Elle a seulement 16 ans et elle est connue dans le monde entier: avec la «grève scolaire pour le climat» qu’elle a lancée et tout son engagement, l’activiste suédoise Greta Thunberg domine les médias et la politique depuis décembre dernier. Ces débats sur le climat auront aussi une influence sur la politique suisse.

Elections nationales à l’automne 2019

Le 20 octobre 2019, la Suisse élira un nouveau parlement fédéral. Le changement climatique et la protection de l’environnement devraient être des sujets marquants de la campagne électorale à venir, a déclaré le politologue renommé Lukas Golder lors de la 69e Brown Bag University de BKW. Le codirecteur de gfs.bern a donné une conférence sur «Les partis, leur politique climatique et leurs chances de réussite».

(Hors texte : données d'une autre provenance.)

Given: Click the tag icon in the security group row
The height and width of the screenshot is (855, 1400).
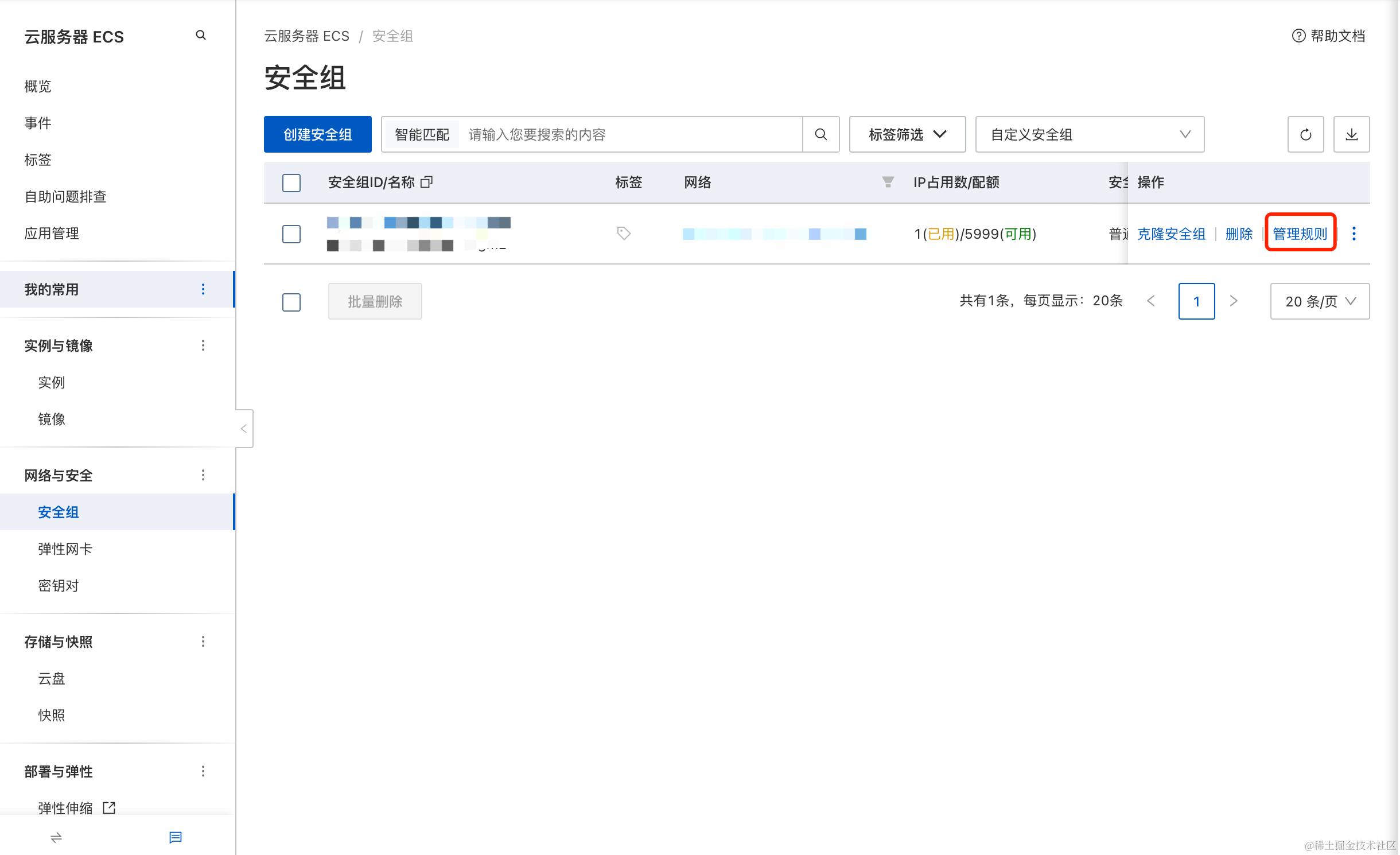Looking at the screenshot, I should click(x=624, y=234).
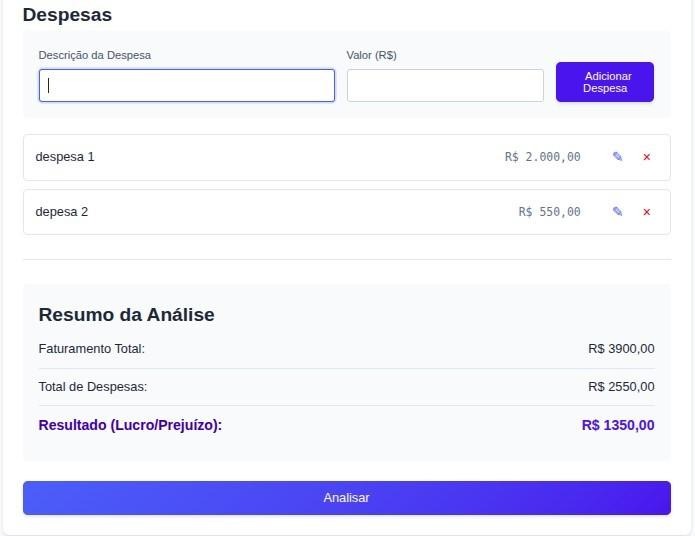Click the Resumo da Análise heading
Viewport: 695px width, 536px height.
[x=126, y=315]
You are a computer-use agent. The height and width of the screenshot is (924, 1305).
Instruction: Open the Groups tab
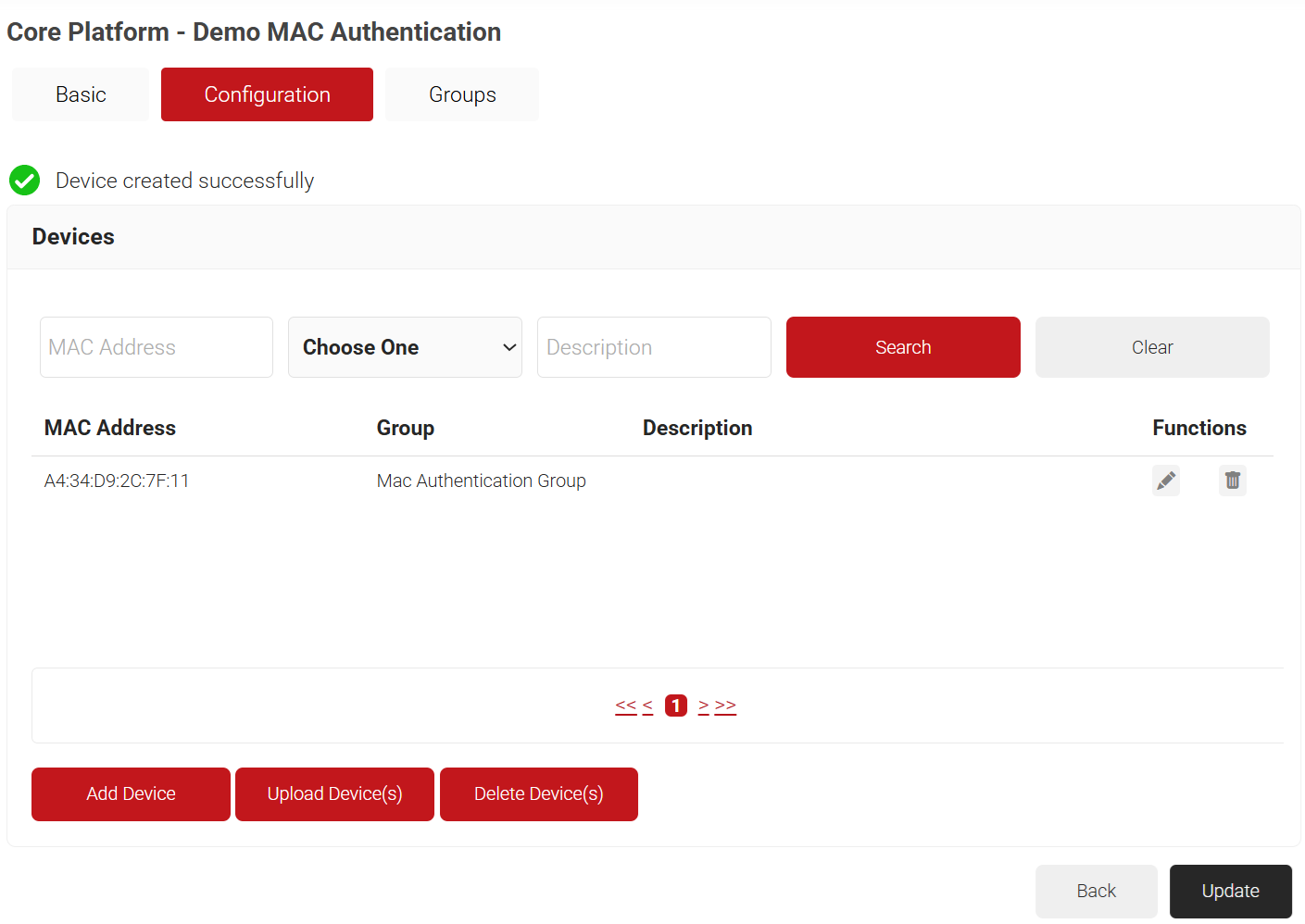pos(462,94)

A la fin du mois de mars déjà, les élections organisées dans le canton de Zurich avaient suivi la tendance attendue au niveau national, mais dans une bien plus grande mesure: les Verts et les Vert’libéraux ont pu gagner 9 sièges chacun, la majorité bourgeoise est tombée. «C’était une élection sur le climat», a affirmé Lukas Golder. Ces partis sont maintenant dans l’obligation de s’engager en faveur du climat «sinon, ils subiront le retour du balancier dans quatre ans».

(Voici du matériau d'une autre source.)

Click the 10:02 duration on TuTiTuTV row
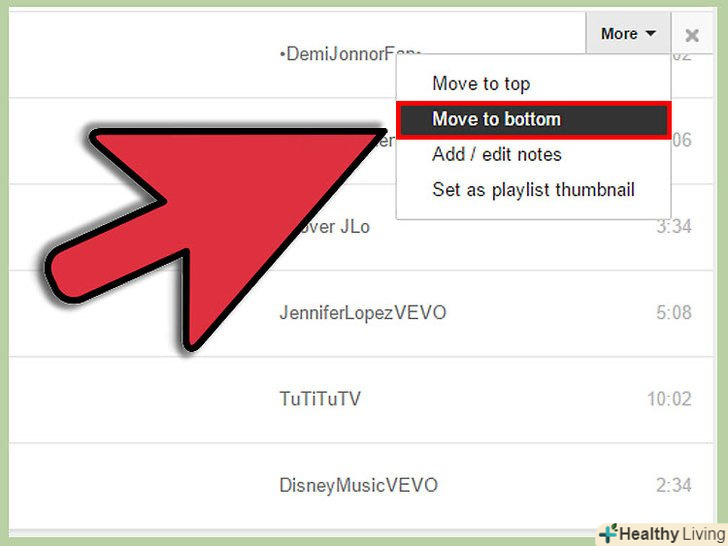 pos(669,399)
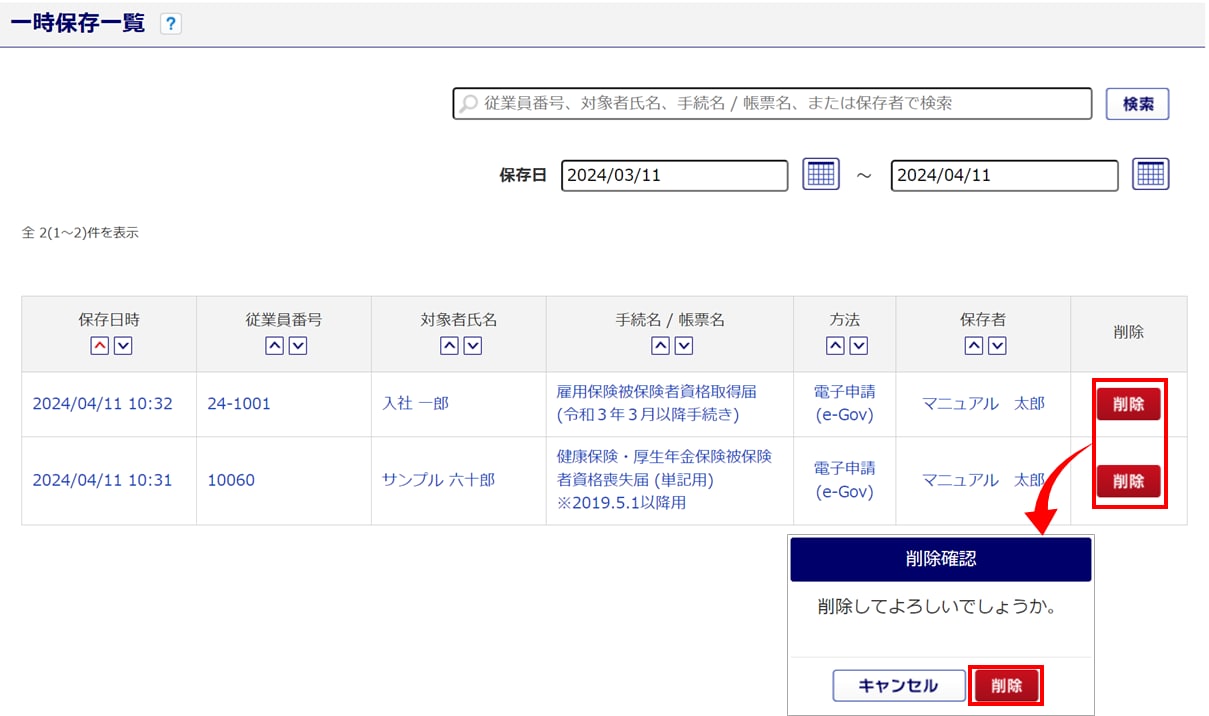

Le climat est le thème principal

L’expert considère que la controverse sur le climat est le sujet central principal de ces élections. En conséquence, il s’attend à ce que les partis écologistes fassent partie des vainqueurs. Les Verts et les Vert’libéraux pourraient progresser de deux à trois points de pourcentage. «Pour la Suisse, c’est beaucoup», déclare Monsieur Golder. Si cela se traduit par des gains en siège, on pourra alors parler d’élection marquée par le climat.

Bild von Lukas Golder
Lukas Golder, gfs.bern

L’année dernière déjà, le baromètre des préoccupations de Credit Suisse a montré que la population se souciait de la protection de l’environnement. 23% des personnes interrogées ont indiqué qu’elles étaient préoccupées par le changement climatique. Une valeur aussi élevée n’avait plus été atteinte depuis 2006. L’été 2018 particulièrement chaud a probablement contribué à alimenter la discussion sur le climat et son évolution.

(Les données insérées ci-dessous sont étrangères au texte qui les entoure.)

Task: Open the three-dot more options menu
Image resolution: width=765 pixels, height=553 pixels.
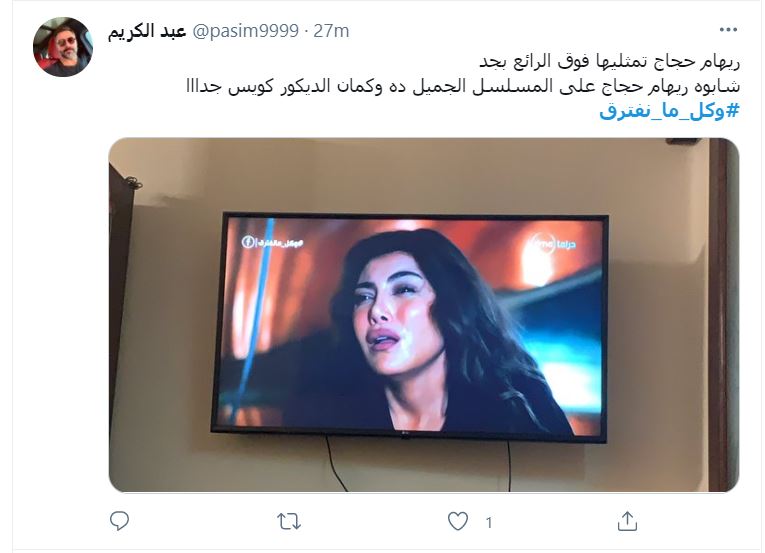Action: coord(728,30)

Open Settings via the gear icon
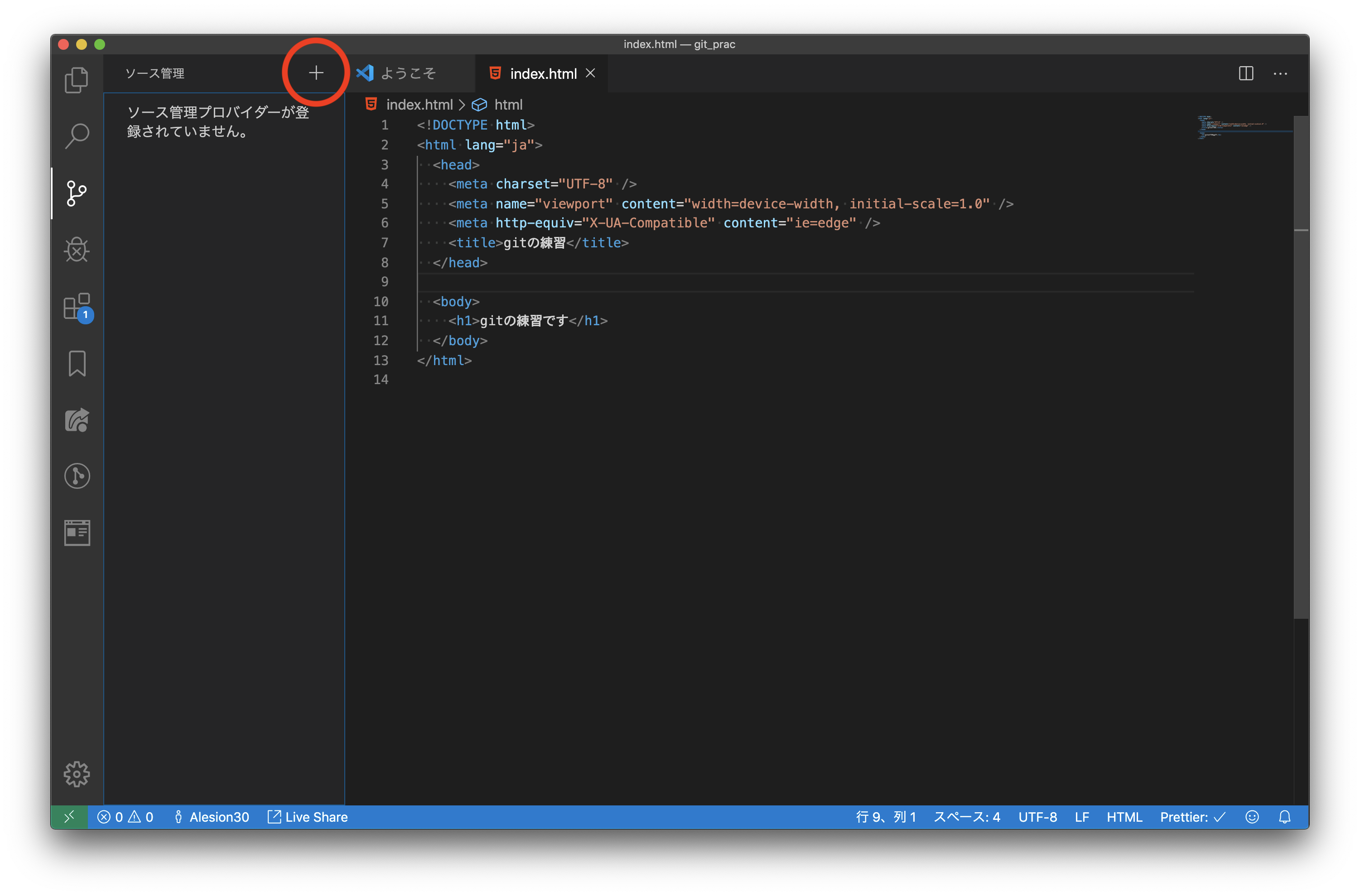pos(77,774)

Les partis bourgeois s’y mettent aussi

Le sondage SSR de l’institut de recherche Sotomo de février 2019 conclut également que les débats sur le climat gagnent en importance. Tandis qu’en octobre 2018, seulement 30% des personnes interrogées avaient indiqué que le changement climatique et les émissions de CO2 étaient un sujet important pour la campagne électorale, elles étaient déjà 38% en février 2019.

Même les partis bourgeois ne peuvent plus laisser ce thème de côté, explique Lukas Golder. Dans le cadre d’une enquête réalisée dans toute la Suisse auprès de ses 120 000 membres, le PLR s’est également prononcé majoritairement en faveur d’une politique plus écologique. Et le PDC s’attaque aussi à ce sujet.

«Cette nouvelle majorité suffirait alors pour assurer une majorité sur les sujets climatiques au Parlement», a déclaré Monsieur Golder. Seule l’UDC ne souhaite pas participer à la discussion. Cependant, d’après les déclarations de certains intervenants, le sujet préoccupe aussi des agriculteurs en raison de la modification des conditions météorologiques. Les débats sur le climat auront aussi une influence sur la politique énergétique. Pour l’expert, c’est une évidence: une élection placée sous le signe du climat le 20 octobre 2019 accélérerait également la mise en œuvre de la stratégie énergétique.